The Labour leader says the Policing Authority needs 'teeth'
The leader of the Labour Party Brendan Howlin says 'fundamental change' is needed in An Garda Síochána.
His comments come as the Central Statistics Office (CSO) says it has further deferred publication of the latest crime statistics.
According to the CSO, the decision was made as a result of An Garda Síochána's decision to extend a review of homicide data.
Earlier this year, it was reported that garda figures for the number of homicides in Ireland understated the actual number by 89 cases over 14 years - from 2003 until May 2017.
The official statistics were said to have been incorrect because of a series of data errors on garda records.
While a report has found that the force recorded of almost 1.5 million fake breath tests.
An investigation discovered an extra 500,000 false tests, and found some gardaí were exaggerating figures by 300%.
A separate report examined cases where around 14,700 people were issued a court summons instead of a fixed charge penalty.
It found that the current penalty system "is not working as efficiently and effectively as it should".
It has led to renewed calls for Garda Commissioner Noirin O'Sullivan to resign.
Deputy Howlin told Pat Kenny here on Newstalk: "We need a fundamental change in the ethos, structure and management of An Garda Síochána.
"I've pushed for the last decade to have, for example, a policing authority established.
"That was rejected until we went into government ourselves and we managed got it done.

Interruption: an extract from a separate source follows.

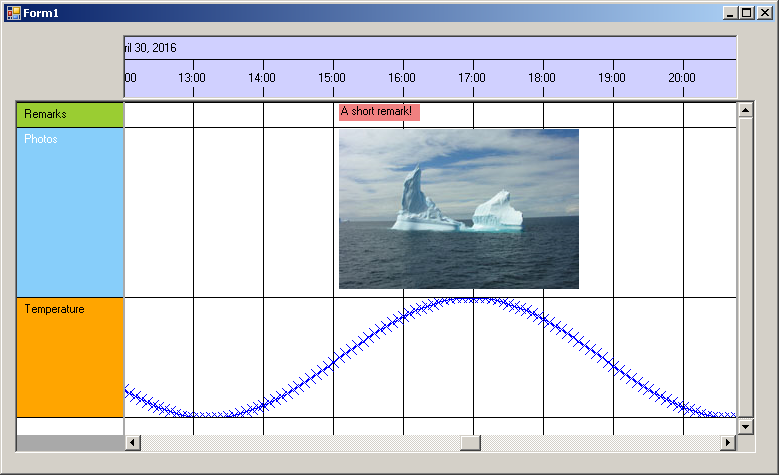This screenshot has height=475, width=779.
Task: Click the vertical scrollbar up arrow
Action: 745,109
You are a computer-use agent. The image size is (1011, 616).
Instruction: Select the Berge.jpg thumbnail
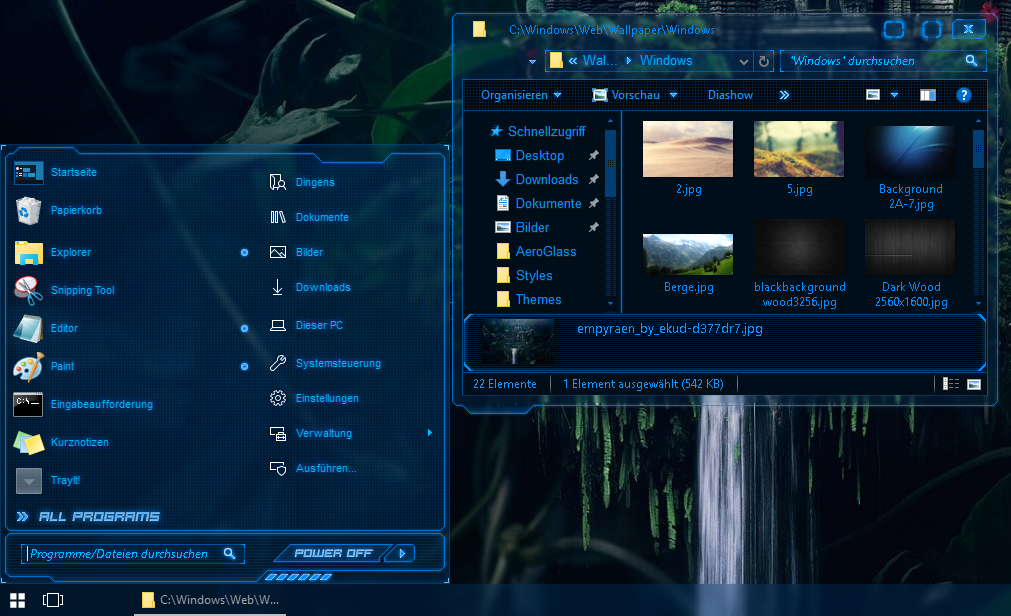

"We now need to have a policing authority with teeth that will actually strategically make decisions."
"An additional half a million breath tests on top of the million false breath tests that we know about - today we read that the Central Statistics Office... refuses to publish statistics from An Garda Síochána because they're just not reliable.
"What sort of Republic are we when we can't believe the statistics produced by our policing service?".
"I think now the current government is incapable of making that hard decision.
"Any other jurisdiction that I'm aware of: could you imagine the chief constable of any policing force in Britain announcing that 1.5 million false breath test were recorded... and 14,700 of their citizens were wrongly convicted and would have to have those convictions overturned at God know's what cost in millions - not to mention the personal impact on their lives - that there wouldn't be a consequence for that?
"And the notion that we're always one report away, one inquiry away, one more tribunal away from actually making the changes that we need".